No, the troubling thing about this Bible story is not merely the equality. It’s the owner of the vineyard. What kind of farm owner doesn’t hire enough workers at the beginning of the day? This guy goes down to the town square, finds some grape pickers, and says, “Work for me!” The pay is already set. They don’t have to negotiate. The workers know what they have to do; they are clear about what they will be paid, so off they go!
But a little bit later he goes back down to the market and finds some more workers. “Go out to my vineyard,” he says, “and I’ll treat you right.” If that was it, there would no squabble at all. A denarius was a single coin; you can’t cut it in half, you can’t make change. Keep the change.
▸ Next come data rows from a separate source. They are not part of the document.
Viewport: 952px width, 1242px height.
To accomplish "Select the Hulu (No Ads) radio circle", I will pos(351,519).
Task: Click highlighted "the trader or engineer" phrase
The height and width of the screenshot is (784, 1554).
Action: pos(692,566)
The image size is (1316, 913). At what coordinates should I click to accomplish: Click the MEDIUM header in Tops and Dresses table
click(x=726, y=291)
But then he goes back down at noon, at three, and at five o’clock. He is so persistent. He will hire the workers that nobody else chooses. He wants to fill his blessed vineyard with workers. He must have a lot of grapes!
That’s the scandalous generosity here: that vineyard owner is going to bring in whoever he can. He doesn’t care if they have eighty-five tattoos or unblemished skin. He doesn’t care if they got there late, started early, or took off a lot of time in between. He doesn’t care how many grapes they actually pick, or whether they pick any at all. Notice there is no mention of their productivity? All it says is he wants them in his vineyard!
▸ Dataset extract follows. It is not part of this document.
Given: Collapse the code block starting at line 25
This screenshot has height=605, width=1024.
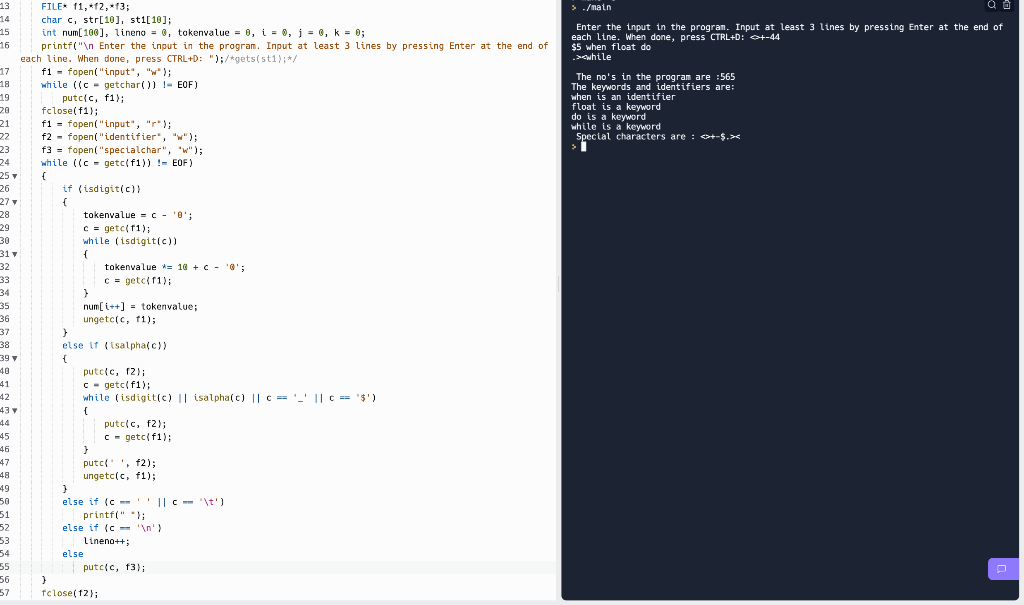Looking at the screenshot, I should pyautogui.click(x=12, y=176).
The problem comes when those who were present first hold up the measuring stick to the others. They believe they are worthy of greater reward because they have been there longer. That’s the point at which the Vineyard Owner starts to snarl right back. He says to one of the grumblers, “Friend, I am doing you no wrong.”
He says “friend,” but he doesn’t mean “friend.” No, in the Gospel of Matthew, it’s a term of sarcasm. It’s like calling him “Buster.” Three times, Jesus uses the word “friend.” As we will hear in a couple more weeks, in a few more chapters, Jesus says a man sneaked into a wedding banquet and the guy in charge says, “Friend, how did you get in here?” (22:12). And when Judas Iscariot shows up to condemn him with a kiss, Jesus says, “Friend, do what you’re here to do.” (26:50)
So in our parable: “Buster, I am doing you no wrong. Am I not free to do what I choose with what belongs to me?” Am I not free to do what I choose with those who belong to me? Of course, he’s free. He’s the Owner. It is his vineyard. And he will do whatever he can to fill his vineyard with the people he chooses.
So I guess it comes down to where we think we are standing: at the front of the line or the back of the line. All of us are in that line because we are wanted. The owner of the Beloved Vineyard wants you… and you… and you… and even you... and especially you. If we are in the line it is because we are chosen by a kindness that we cannot totally understand. The word for that kindness is grace. Grace can be amazing and it can be disturbing. It is amazing when you discover it’s for you. It is disturbing when you discover it’s for somebody else.
In the dominion of God, everybody gets the same. How do you feel about that? Have you ever been angry with the generosity of God?
For some people, the most disturbing thing of all is that God is going to get his way. For others, the kindest truth of all is that God is going to get his way.